In silico serotyping of E. coli from short read data identifies limited novel O-loci but extensive diversity of O:H serotype combinations within and between pathogenic lineages
AuthorIngle, DJ; Valcanis, M; Kuzevski, A; Tauschek, M; Inouye, M; Stinear, T; Levine, MM; Robins-Browne, RM; Holt, KE
Source TitleMicrobial Genomics
University of Melbourne Author/sInouye, Michael; Holt, Kathryn; Ingle, Danielle; Valcanis, Mary; KUZEVSKI, ALEX; Stinear, Timothy; Robins-Browne, Roy; TAUSCHEK, MARIJA; Atanaskovic, Marija
AffiliationMicrobiology and Immunology
Biochemistry and Molecular Biology
Document TypeJournal Article
CitationsIngle, D. J., Valcanis, M., Kuzevski, A., Tauschek, M., Inouye, M., Stinear, T., Levine, M. M., Robins-Browne, R. M. & Holt, K. E. (2016).
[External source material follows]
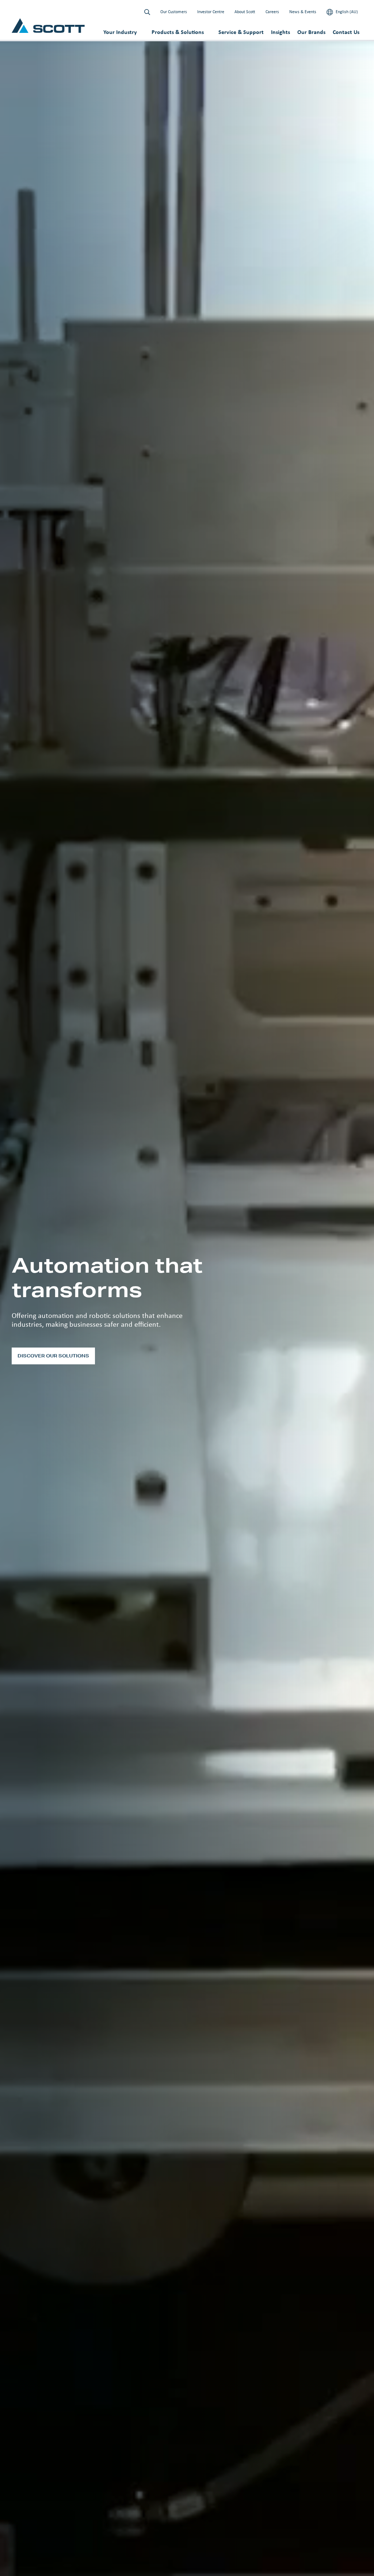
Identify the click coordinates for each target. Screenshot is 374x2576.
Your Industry (120, 31)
In silico serotyping of E. coli from short read data identifies limited novel O-loci but extensive diversity of O:H serotype combinations within and between pathogenic lineages. MICROBIAL GENOMICS, 2 (7), https://doi.org/10.1099/mgen.0.000064.
Access StatusOpen Access
The lipopolysaccharide (O) and flagellar (H) surface antigens of Escherichia coli are targets for serotyping that have traditionally been used to identify pathogenic lineages. These surface antigens are important for the survival of E. coli within mammalian hosts. However, traditional serotyping has several limitations, and public health reference laboratories are increasingly moving towards whole genome sequencing (WGS) to characterize bacterial isolates. Here we present a method to rapidly and accurately serotype E. coli isolates from raw, short read WGS data. Our approach bypasses the need for de novo genome assembly by directly screening WGS reads against a curated database of alleles linked to known and novel E. coli O-groups and H-types (the EcOH database) using the software package srst2. We validated the approach by comparing in silico results for 197 enteropathogenic E. coli isolates with those obtained by serological phenotyping in an independent laboratory. We then demonstrated the utility of our method to characterize isolates in public health and clinical settings, and to explore the genetic diversity of >1500 E. coli genomes from multiple sources. Importantly, we showed that transfer of O- and H-antigen loci between E. coli chromosomal backbones is common, with little evidence of constraints by host or pathotype, suggesting that E. coli 'strain space' may be virtually unlimited, even within specific pathotypes. Our findings show that serotyping is most useful when used in combination with strain genotyping to characterize microevolution events within an inferred population structure.